» **Records supplied**:
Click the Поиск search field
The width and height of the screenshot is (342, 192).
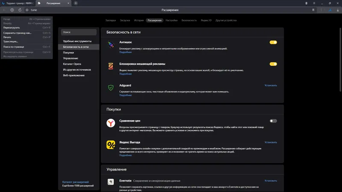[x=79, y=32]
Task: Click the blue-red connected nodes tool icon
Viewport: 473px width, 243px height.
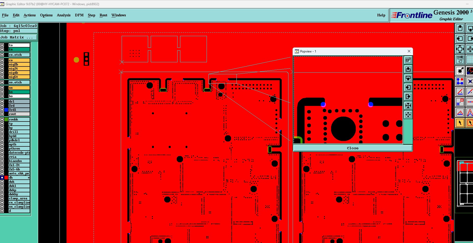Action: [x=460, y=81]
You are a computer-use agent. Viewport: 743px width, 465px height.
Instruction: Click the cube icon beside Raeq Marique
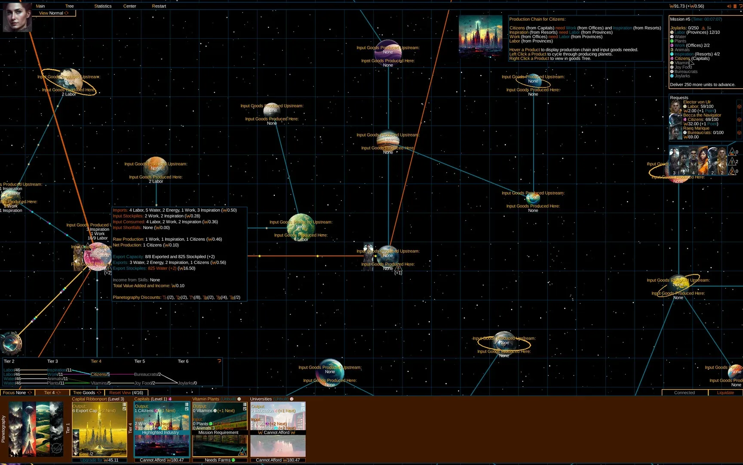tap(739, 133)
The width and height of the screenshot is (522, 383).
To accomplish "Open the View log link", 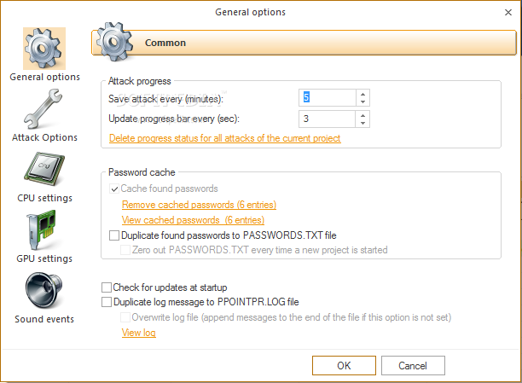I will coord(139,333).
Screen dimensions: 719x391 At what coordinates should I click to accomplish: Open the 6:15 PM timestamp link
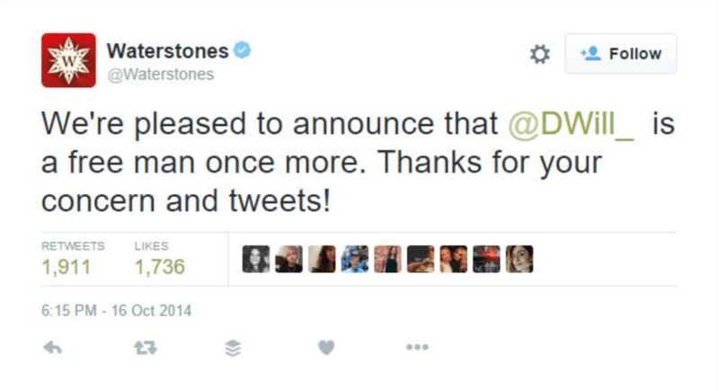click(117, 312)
...
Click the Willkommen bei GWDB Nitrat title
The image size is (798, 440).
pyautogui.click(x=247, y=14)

» **To do**: Beginning with the line that contains "Viewport: 473px width, 243px height.", write out the lines of the material above exactly, and end with the line that contains "The width and height of the screenshot is (522, 383).". Omit the pictures.

» **Exercise answer**:
Viewport: 473px width, 243px height.
Action: [x=460, y=81]
You are a computer-use agent. Viewport: 743px width, 465px height.
Instruction: Click the cube icon beside Raeq Marique
tap(739, 133)
The width and height of the screenshot is (522, 383).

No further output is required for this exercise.